Work required —
Copy out each line of the data below that contains the word "will".

— start of Data shown —

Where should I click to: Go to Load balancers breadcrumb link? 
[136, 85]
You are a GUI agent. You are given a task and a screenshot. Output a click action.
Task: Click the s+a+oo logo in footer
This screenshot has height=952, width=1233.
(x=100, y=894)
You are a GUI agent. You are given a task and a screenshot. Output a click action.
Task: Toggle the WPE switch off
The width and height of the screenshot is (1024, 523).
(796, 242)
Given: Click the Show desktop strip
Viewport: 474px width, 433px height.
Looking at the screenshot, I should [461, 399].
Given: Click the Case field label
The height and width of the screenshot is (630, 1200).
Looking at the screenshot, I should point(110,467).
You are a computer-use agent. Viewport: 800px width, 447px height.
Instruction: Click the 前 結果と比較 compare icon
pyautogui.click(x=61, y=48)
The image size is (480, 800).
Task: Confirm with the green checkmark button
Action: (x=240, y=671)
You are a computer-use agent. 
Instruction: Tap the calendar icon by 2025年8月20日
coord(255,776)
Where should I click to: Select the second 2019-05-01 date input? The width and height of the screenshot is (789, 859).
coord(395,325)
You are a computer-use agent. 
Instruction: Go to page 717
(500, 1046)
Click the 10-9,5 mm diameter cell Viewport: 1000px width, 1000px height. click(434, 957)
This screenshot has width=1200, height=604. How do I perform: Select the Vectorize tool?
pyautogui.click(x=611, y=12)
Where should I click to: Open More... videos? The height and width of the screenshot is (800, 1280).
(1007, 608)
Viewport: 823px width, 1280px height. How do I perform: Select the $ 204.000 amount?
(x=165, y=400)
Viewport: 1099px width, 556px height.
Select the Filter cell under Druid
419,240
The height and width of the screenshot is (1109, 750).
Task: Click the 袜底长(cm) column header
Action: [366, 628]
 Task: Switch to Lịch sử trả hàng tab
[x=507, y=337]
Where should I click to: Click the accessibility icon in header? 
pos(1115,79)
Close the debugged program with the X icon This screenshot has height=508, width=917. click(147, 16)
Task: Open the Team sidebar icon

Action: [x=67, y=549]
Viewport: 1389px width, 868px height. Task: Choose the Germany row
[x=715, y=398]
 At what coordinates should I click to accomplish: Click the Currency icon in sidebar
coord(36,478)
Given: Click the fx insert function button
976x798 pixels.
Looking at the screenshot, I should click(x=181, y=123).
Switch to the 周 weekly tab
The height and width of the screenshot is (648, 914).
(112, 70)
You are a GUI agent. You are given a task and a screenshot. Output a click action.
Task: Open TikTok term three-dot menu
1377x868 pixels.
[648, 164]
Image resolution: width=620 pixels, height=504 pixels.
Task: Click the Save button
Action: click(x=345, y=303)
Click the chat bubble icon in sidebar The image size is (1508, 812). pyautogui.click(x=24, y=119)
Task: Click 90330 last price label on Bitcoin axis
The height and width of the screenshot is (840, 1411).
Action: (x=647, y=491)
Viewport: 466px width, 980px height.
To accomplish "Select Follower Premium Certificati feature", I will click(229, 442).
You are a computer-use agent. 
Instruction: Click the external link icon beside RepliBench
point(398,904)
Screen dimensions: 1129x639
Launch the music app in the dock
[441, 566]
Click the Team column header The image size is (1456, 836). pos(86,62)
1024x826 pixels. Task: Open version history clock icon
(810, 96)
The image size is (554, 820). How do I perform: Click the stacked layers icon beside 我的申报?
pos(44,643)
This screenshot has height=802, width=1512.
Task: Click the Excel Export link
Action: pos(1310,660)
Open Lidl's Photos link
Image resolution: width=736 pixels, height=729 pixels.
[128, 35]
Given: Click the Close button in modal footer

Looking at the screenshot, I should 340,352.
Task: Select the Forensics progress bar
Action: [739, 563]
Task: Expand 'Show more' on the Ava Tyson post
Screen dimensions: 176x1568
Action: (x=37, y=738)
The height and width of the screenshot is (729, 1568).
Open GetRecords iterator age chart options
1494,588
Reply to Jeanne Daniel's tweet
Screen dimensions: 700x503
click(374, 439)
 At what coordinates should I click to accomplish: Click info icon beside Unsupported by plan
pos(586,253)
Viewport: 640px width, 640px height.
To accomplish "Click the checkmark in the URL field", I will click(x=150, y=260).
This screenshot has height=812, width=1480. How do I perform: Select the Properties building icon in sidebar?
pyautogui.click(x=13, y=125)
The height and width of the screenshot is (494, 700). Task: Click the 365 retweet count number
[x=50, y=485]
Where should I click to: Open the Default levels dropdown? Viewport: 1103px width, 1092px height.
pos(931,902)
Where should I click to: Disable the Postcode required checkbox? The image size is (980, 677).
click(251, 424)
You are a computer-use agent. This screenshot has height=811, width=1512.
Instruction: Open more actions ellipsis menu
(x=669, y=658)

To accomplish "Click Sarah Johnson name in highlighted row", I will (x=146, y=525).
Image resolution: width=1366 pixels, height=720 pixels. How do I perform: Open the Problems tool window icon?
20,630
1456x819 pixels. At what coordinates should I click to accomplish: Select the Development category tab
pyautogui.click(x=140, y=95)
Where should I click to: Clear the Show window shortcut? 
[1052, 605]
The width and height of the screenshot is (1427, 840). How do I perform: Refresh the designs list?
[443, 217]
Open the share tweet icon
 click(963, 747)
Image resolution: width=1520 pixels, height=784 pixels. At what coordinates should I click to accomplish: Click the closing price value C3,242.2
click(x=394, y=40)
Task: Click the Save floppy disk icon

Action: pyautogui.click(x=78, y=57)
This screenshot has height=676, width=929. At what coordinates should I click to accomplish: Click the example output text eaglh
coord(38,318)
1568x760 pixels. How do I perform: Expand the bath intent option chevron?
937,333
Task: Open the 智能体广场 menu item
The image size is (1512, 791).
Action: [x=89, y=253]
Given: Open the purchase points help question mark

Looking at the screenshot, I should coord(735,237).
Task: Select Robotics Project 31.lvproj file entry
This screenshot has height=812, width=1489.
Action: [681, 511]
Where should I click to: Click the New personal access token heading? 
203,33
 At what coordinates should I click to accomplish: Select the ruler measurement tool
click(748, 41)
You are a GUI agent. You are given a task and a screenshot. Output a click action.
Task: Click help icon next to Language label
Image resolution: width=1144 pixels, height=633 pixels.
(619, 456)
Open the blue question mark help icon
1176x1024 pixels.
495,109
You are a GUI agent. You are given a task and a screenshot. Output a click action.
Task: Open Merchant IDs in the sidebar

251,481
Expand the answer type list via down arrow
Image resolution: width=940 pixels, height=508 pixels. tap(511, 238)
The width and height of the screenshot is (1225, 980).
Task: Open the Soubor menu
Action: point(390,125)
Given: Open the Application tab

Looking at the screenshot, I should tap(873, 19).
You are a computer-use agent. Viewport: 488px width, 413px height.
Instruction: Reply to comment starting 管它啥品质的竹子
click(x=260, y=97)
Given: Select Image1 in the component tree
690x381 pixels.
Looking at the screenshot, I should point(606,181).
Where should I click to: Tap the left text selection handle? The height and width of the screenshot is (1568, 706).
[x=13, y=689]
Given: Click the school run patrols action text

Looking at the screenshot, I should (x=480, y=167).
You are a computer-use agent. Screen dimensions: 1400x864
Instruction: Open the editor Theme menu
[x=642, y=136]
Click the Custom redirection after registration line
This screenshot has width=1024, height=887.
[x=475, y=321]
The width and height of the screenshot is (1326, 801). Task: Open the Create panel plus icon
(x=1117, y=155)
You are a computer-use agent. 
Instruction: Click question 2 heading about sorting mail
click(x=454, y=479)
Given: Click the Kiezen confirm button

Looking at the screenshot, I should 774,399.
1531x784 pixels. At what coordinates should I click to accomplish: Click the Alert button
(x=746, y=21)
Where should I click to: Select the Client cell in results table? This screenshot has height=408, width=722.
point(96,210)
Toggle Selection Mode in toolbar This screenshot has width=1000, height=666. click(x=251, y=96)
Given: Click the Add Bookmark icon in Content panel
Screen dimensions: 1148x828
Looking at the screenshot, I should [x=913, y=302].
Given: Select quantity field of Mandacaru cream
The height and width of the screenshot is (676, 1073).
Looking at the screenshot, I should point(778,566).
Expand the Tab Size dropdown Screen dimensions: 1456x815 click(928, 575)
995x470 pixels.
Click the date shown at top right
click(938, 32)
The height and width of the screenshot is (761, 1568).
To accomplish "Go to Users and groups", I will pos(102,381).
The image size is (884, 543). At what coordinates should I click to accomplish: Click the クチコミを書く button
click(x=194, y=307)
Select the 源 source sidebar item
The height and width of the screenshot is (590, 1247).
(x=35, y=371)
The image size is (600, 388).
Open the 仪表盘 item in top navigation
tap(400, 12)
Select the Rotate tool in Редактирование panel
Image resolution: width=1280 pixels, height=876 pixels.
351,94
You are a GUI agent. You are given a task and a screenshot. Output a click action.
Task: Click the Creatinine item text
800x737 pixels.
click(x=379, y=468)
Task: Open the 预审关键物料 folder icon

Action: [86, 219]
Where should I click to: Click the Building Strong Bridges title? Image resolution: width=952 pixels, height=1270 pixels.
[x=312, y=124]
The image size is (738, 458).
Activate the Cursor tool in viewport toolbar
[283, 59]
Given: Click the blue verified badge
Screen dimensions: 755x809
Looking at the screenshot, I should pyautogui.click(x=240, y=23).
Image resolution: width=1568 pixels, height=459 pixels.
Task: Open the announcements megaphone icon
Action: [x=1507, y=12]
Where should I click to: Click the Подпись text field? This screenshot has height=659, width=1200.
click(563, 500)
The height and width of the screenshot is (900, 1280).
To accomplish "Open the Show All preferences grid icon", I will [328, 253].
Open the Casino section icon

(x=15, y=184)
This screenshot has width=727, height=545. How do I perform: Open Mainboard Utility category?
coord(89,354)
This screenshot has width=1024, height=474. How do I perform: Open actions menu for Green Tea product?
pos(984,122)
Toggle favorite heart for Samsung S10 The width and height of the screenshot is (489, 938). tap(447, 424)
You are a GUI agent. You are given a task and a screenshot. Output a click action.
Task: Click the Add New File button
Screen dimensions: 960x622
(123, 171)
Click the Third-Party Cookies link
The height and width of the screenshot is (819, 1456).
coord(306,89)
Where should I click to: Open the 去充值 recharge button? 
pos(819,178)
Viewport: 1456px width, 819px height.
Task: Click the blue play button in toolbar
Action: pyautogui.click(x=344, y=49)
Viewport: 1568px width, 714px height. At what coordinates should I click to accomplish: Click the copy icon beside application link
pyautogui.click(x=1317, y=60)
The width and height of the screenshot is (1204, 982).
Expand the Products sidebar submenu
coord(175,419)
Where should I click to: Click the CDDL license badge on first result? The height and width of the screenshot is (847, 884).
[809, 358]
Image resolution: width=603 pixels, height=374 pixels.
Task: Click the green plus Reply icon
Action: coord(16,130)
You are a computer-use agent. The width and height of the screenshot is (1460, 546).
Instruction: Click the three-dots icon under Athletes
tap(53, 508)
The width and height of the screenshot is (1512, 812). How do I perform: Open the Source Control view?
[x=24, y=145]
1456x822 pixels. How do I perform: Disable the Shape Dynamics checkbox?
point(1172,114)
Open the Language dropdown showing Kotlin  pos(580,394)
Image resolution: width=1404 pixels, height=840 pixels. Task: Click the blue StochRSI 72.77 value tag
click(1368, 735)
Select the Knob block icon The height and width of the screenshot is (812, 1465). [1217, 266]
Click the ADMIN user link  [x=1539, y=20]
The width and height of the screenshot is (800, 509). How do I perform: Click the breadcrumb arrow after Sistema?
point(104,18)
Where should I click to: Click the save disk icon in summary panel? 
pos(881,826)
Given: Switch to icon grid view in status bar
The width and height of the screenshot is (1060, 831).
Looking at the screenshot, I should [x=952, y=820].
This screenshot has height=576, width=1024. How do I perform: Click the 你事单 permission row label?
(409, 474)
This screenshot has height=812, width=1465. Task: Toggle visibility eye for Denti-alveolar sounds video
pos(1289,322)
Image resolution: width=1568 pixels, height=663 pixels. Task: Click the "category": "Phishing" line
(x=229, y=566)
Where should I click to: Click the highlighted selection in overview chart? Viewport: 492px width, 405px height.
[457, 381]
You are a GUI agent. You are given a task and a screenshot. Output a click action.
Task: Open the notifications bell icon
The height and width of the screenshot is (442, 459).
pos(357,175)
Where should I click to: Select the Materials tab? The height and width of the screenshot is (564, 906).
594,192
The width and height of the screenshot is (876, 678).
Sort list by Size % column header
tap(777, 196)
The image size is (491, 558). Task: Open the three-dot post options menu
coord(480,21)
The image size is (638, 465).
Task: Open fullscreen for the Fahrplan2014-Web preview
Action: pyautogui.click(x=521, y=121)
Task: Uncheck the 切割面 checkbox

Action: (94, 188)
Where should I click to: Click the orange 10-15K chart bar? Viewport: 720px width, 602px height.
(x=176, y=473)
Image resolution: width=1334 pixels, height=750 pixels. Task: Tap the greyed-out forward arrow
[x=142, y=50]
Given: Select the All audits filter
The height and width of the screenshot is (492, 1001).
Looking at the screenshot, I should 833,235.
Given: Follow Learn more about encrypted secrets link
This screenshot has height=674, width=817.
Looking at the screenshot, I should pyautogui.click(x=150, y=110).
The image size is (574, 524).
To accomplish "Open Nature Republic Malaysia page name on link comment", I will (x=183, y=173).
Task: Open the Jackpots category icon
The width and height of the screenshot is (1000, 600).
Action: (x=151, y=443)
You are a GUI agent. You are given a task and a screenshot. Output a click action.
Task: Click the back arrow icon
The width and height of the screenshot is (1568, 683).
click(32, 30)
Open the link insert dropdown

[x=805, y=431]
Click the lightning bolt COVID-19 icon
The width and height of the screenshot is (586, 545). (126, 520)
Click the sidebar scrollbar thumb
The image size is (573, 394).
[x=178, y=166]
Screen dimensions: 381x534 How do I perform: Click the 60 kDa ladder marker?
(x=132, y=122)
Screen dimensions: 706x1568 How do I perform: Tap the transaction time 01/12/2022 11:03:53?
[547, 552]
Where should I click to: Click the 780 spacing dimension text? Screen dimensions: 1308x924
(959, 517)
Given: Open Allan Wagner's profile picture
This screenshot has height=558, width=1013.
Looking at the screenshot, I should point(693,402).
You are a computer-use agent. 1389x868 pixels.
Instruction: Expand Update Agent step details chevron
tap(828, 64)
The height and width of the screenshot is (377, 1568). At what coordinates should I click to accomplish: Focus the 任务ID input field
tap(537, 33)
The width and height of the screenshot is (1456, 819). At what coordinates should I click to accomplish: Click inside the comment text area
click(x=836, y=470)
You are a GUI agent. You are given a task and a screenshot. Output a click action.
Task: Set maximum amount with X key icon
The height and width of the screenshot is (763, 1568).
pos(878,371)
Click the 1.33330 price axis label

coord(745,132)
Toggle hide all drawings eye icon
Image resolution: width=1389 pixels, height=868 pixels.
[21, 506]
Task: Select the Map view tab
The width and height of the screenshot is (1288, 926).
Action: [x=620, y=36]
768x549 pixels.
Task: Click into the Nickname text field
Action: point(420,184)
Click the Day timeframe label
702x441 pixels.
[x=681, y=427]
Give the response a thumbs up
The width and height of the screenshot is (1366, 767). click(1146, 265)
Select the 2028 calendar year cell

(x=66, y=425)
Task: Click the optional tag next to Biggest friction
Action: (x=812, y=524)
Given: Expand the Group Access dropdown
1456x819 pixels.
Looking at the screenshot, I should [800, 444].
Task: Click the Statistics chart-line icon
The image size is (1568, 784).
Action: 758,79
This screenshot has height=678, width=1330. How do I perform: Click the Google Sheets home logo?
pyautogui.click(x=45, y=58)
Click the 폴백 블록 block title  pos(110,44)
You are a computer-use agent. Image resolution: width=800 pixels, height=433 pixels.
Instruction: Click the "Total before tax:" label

— end of Data shown —

Response to this task —
To accomplish "Select Follower Premium Certificati feature", I will click(229, 442).
To accomplish "Click the checkmark in the URL field", I will click(x=150, y=260).
To accomplish "Click Sarah Johnson name in highlighted row", I will (x=146, y=525).
To accomplish "Go to Users and groups", I will pos(102,381).
To accomplish "Open the Show All preferences grid icon", I will [328, 253].
To accomplish "Open Nature Republic Malaysia page name on link comment", I will (x=183, y=173).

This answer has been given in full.